English actress (born 1966)

Jean St. Clair (born 1966) is an English actress, screenwriter, director, producer and British Sign Language consultant. She has twice won Best Actress at the French deaf film festival Clin d'œil. St. Clair is Deaf and a British Sign Language user.

== Biography ==
St. Clair attended Mary Hare School and then trained with the British Theatre of the Deaf. She then worked with National Theatre of the Deaf in the US, and later joined the Birmingham Repertory Theatre, where she was the first UK Deaf actress in an otherwise hearing production.

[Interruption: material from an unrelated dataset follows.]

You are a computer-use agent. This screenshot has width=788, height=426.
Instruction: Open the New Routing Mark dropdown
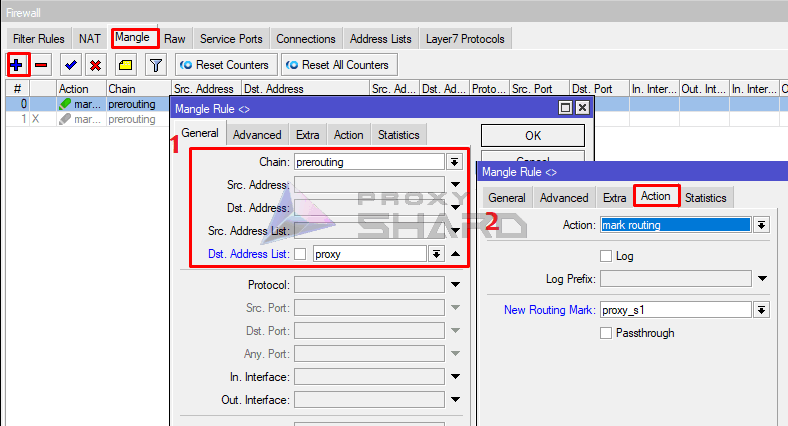pyautogui.click(x=761, y=310)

Her extensive theatre career has involved working in United States, Australia, South Africa and the West End, playing the lead in Children of a Lesser God. In 2016, she performed as Lyapkin-Tyapkin in The Government Inspector at Birmingham Repertory Theatre, followed by a UK tour. She co-founded a theatre company, the Fingersmith, with Jeni Draper and Kaite O’Reilly.

She was awarded Best Actress for her role in the short movie Still Here. She wrote and directed an award-winning film, If I don’t Lose, I’ll Lose, starring Caroline Parker, and the black comedy Signs of An Affair, for which she won Best Actress at the French deaf film festival Clin d'Oeil in 2017.

St. Clair worked as a BSL Artistic Director on Doctor Who and on CBBC’s show Magic Hands.